Brano proposto:
_ _ _ _

Alla prova del nove, anche questo fronte si incarta. Prima si è incartato l’Inps, poi lo stesso governo cambiando a domande già inoltrate, le regole per il bonus dei 600 euro.

Ora tocca alla cassa integrazione. Ce n’è per tutti, basta mettersi in fila e arriva anche il proprio turno.

In ritardo, dice lo studio, si trovano non solo gli istituti di credito più piccoli, ma anche i grandi gruppi, da UniCredit a Intesa Sanpaolo. Sebbene un po’ più avanti degli altri, anche queste banche sono ancora molto lontane dal raggiungere gli obiettivi di efficienza che l’emergenzialità del momento richiederebbe: con riferimento alla prima dichiara che sono operativi gli
accordi il 28,7% degli intervistati e per quanto riguarda la seconda il 23,7%. A seguire, le banche di credito cooperativo, enti tradizionalmente attenti alle esigenze di territorio, ma anche loro adempienti solo in minima parte (22,4%), mentre ancor più impreparate sono MPS (15,5%), BPER Banca (14,5%), UBI (13,3%) e Banca Popolare di Sondrio (11,3%).

E sì che sono passati già dieci giorni dalla sottoscrizione dell’accordo. Ancora troppa incertezza contraddistingue lo strumento se la
maggior parte dei Consulenti del Lavoro chiama in causa la scarsa chiarezza delle procedure , indicata al primo posto dal 21,3% dei rispondenti. Seguono l’eccessiva modulistica (17,2%) e la scarsa preparazione delle banche a gestire lo strumento (16,5%), assieme all’indisponibilità del datore di lavoro a firmare l’atto di
benestare con assunzione dell’obbligo solidale (15,6%). “Anche i tempi lunghi per evadere le pratiche – si legge nel report – rischiano di inficiare la natura di uno strumento che pure potrebbe risultare estremamente utile (14,3%), mentre al confronto sembrano sollevare meno criticità sia l’inappropriatezza del merito creditizio (7,9%) che la mancata attuazione degli accordi sul territorio (7,2%)”.

_ _ _ _

Compiti da svolgere:
**a)** Riscrivi il brano sulla cassa integrazione tra "Alla prova del" e "dei 600 euro.", estremi inclusi, mettendo "esecutivo" al posto di "governo".
**b)** Continua il brano sulla cassa integrazione a partire dalla sua ultima frase.

Dati forniti:
_ _ _ _

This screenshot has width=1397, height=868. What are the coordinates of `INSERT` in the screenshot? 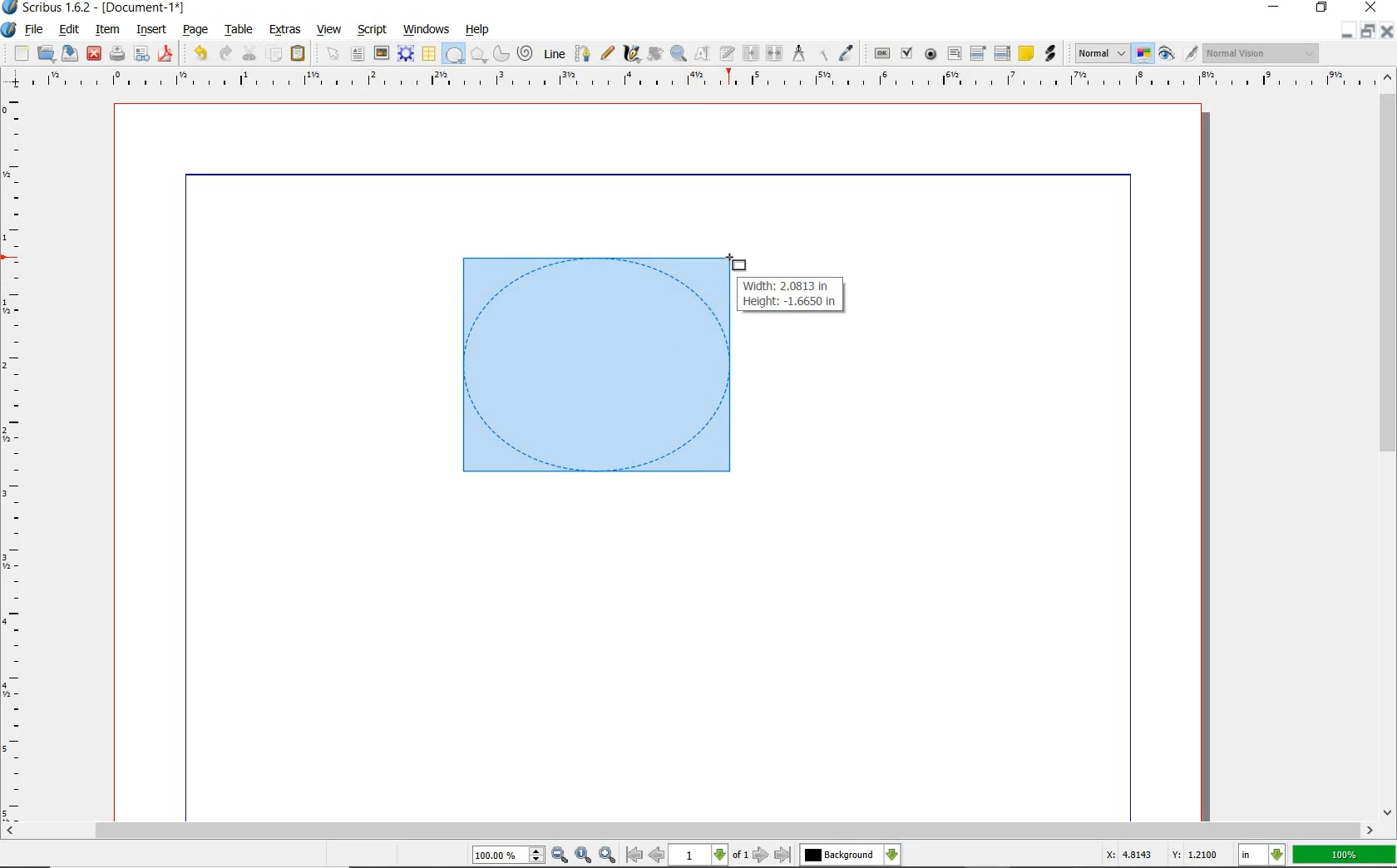 It's located at (151, 30).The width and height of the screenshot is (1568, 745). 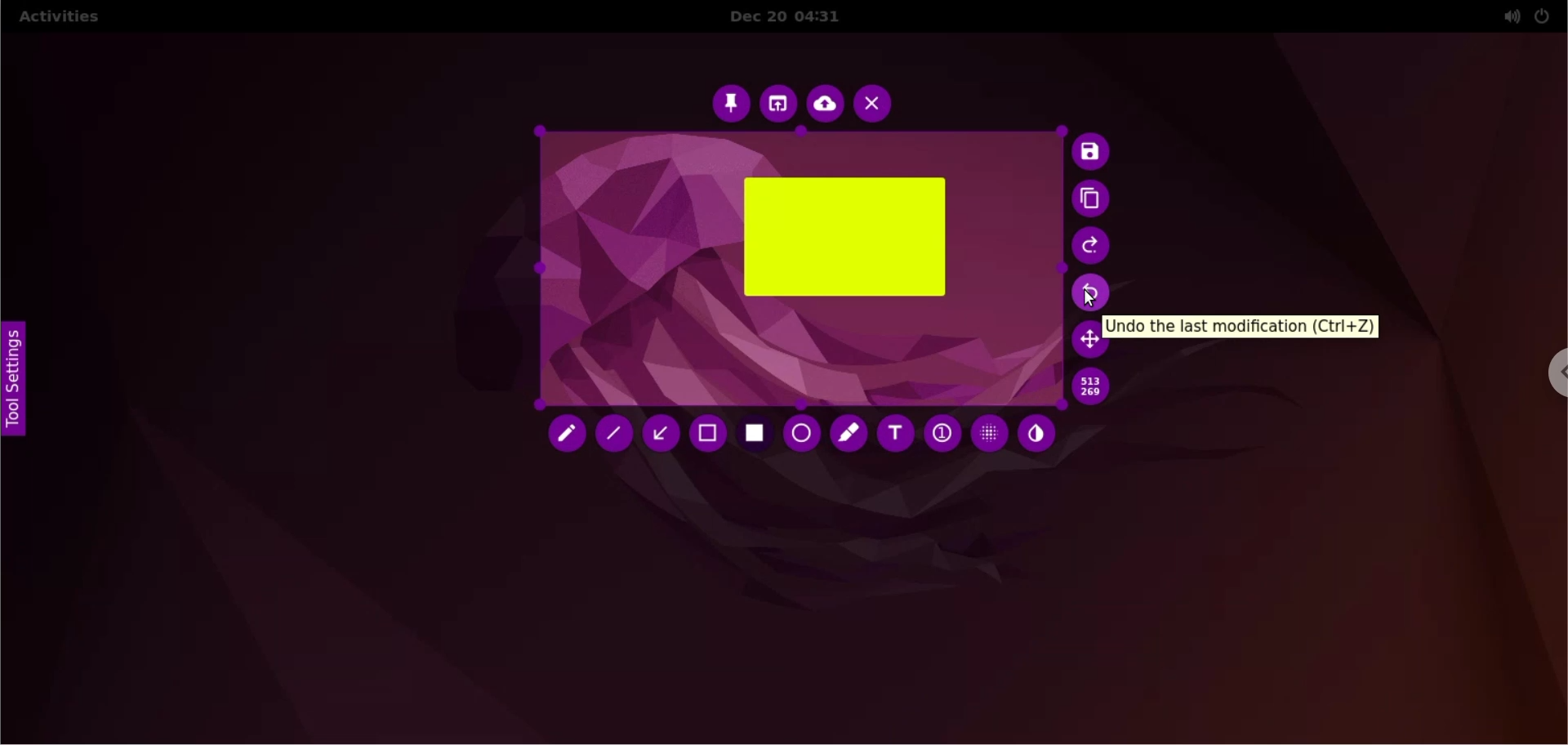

_ _ _ _

Risposte ai compiti:
**a)**
Alla prova del nove, anche questo fronte si incarta. Prima si è incartato l’Inps, poi lo stesso esecutivo cambiando a domande già inoltrate, le regole per il bonus dei 600 euro.

**b)**
Chiamarlo disastro è poco.

A seguire, i Consulenti denunciano parimerito l’eccesso di burocrazia, data dalla complessità delle procedure per la richiesta degli ammortizzatori sociali (74,8%) e dai ritardi e difficoltà che hanno caratterizzato la fase iniziale di accesso agli strumenti, a partire dal blocco del sito Inps (74,4%).
Ancora, tra i principali ostacoli, vengono segnalate dagli intervistati le incertezze del settore artigiano nel ricorso ai fondi FSBA (68,6%), così come i ritardi delle regioni nella definizione degli iter e degli strumenti per l’accesso alla Cassa integrazione in deroga (65,2%) e, non ultimo, la carenza dei fondi per la liquidazione degli assegni (61,9%).